*TASK REQUIREMENTS*
Search the listing below for the line containing "June 22, 2023 (107, 485)". From there through the line containing "Política de cookies (1279, 2338)", transcribe every line exactly, both ends included.

*SUPPLIED DATA*
§
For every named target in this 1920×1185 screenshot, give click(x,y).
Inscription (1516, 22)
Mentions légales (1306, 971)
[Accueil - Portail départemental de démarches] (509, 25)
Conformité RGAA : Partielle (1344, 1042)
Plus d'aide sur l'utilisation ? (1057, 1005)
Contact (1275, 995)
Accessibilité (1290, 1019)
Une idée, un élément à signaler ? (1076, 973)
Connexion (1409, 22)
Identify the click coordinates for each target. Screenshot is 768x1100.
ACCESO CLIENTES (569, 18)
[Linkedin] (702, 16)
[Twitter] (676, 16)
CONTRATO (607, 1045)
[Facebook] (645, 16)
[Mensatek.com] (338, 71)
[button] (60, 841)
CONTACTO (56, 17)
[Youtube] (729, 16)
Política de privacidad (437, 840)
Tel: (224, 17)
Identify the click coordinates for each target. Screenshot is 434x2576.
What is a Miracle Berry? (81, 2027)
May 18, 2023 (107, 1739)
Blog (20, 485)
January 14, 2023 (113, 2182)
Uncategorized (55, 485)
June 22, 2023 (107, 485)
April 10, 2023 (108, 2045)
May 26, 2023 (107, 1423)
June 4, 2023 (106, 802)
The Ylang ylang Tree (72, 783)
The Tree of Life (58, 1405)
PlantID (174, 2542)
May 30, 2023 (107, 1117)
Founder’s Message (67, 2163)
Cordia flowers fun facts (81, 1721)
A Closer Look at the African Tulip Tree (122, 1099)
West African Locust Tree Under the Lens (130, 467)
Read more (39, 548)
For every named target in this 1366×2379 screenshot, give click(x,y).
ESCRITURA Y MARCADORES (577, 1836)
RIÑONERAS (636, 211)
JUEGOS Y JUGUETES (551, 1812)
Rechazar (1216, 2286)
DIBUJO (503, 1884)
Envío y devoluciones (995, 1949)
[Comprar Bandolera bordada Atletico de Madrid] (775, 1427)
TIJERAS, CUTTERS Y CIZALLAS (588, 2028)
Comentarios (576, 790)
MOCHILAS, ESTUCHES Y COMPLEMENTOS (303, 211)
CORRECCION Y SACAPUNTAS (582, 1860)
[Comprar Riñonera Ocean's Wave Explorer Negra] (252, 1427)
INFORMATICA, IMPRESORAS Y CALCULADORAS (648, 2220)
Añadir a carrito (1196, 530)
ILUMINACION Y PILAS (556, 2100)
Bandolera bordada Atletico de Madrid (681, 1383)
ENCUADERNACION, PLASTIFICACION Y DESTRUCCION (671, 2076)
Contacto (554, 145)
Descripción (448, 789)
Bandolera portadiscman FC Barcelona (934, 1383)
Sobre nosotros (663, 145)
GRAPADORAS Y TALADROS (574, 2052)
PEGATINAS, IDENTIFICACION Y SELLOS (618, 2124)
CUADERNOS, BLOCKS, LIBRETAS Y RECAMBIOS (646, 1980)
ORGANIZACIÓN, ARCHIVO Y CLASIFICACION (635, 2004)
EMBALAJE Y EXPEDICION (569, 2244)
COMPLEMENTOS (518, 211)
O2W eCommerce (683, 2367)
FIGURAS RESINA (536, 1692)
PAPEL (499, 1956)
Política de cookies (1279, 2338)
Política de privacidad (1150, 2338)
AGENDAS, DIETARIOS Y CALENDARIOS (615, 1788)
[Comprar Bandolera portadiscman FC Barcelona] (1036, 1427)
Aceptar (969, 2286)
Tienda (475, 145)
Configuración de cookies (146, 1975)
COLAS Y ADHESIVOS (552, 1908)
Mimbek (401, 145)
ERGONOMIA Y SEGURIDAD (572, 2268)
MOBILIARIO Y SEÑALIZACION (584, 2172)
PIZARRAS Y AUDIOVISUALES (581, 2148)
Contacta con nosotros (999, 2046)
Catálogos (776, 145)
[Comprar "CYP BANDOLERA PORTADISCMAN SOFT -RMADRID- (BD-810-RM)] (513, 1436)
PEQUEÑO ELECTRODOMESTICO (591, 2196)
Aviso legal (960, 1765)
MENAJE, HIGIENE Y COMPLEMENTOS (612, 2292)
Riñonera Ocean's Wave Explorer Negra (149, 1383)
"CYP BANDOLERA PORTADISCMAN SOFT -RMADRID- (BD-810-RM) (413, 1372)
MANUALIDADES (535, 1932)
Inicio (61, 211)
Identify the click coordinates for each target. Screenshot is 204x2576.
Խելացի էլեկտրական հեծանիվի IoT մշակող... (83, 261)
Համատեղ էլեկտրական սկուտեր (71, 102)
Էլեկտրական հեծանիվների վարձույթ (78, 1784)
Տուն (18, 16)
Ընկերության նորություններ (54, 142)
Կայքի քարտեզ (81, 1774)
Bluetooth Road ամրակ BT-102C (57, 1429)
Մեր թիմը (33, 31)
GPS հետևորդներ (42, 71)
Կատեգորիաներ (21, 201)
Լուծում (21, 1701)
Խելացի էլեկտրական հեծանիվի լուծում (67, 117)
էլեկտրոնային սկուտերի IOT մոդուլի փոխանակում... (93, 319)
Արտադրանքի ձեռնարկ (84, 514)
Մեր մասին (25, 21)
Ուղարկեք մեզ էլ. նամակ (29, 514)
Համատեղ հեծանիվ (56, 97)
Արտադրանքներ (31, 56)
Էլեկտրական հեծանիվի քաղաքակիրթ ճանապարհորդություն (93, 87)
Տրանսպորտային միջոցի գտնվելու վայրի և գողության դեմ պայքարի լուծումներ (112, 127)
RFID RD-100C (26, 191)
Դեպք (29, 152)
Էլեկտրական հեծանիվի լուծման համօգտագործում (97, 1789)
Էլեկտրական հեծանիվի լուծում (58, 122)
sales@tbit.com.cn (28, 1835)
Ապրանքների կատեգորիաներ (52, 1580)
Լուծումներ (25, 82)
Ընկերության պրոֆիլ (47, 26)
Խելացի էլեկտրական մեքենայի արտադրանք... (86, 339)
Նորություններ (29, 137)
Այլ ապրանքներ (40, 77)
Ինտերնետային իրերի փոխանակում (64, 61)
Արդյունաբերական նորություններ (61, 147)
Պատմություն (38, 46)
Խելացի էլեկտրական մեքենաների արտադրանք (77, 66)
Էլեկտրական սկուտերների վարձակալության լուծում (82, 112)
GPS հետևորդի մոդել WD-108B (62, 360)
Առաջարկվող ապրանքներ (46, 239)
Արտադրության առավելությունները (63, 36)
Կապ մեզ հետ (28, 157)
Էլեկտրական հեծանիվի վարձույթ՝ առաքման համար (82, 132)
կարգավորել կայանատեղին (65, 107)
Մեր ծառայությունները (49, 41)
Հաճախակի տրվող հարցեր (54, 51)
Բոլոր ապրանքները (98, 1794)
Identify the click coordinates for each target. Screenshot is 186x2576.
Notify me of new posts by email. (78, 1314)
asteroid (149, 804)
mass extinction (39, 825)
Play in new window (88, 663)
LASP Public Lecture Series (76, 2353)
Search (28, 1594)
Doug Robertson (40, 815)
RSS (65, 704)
§
*SOLUTION TO THIS EXERCISE*
June 22, 2023 (107, 485)
April 10, 2023 (108, 2045)
May 26, 2023 (107, 1423)
June 4, 2023 (106, 802)
The Ylang ylang Tree (72, 783)
The Tree of Life (58, 1405)
PlantID (174, 2542)
May 30, 2023 (107, 1117)
Founder’s Message (67, 2163)
Cordia flowers fun facts (81, 1721)
A Closer Look at the African Tulip Tree (122, 1099)
West African Locust Tree Under the Lens (130, 467)
Read more (39, 548)
For every named target in this 1366×2379 screenshot, give click(x,y).
ESCRITURA Y MARCADORES (577, 1836)
RIÑONERAS (636, 211)
JUEGOS Y JUGUETES (551, 1812)
Rechazar (1216, 2286)
DIBUJO (503, 1884)
Envío y devoluciones (995, 1949)
[Comprar Bandolera bordada Atletico de Madrid] (775, 1427)
TIJERAS, CUTTERS Y CIZALLAS (588, 2028)
Comentarios (576, 790)
MOCHILAS, ESTUCHES Y COMPLEMENTOS (303, 211)
CORRECCION Y SACAPUNTAS (582, 1860)
[Comprar Riñonera Ocean's Wave Explorer Negra] (252, 1427)
INFORMATICA, IMPRESORAS Y CALCULADORAS (648, 2220)
Añadir a carrito (1196, 530)
ILUMINACION Y PILAS (556, 2100)
Bandolera bordada Atletico de Madrid (681, 1383)
ENCUADERNACION, PLASTIFICACION Y DESTRUCCION (671, 2076)
Contacto (554, 145)
Descripción (448, 789)
Bandolera portadiscman FC Barcelona (934, 1383)
Sobre nosotros (663, 145)
GRAPADORAS Y TALADROS (574, 2052)
PEGATINAS, IDENTIFICACION Y SELLOS (618, 2124)
CUADERNOS, BLOCKS, LIBRETAS Y RECAMBIOS (646, 1980)
ORGANIZACIÓN, ARCHIVO Y CLASIFICACION (635, 2004)
EMBALAJE Y EXPEDICION (569, 2244)
COMPLEMENTOS (518, 211)
O2W eCommerce (683, 2367)
FIGURAS RESINA (536, 1692)
PAPEL (499, 1956)
Política de cookies (1279, 2338)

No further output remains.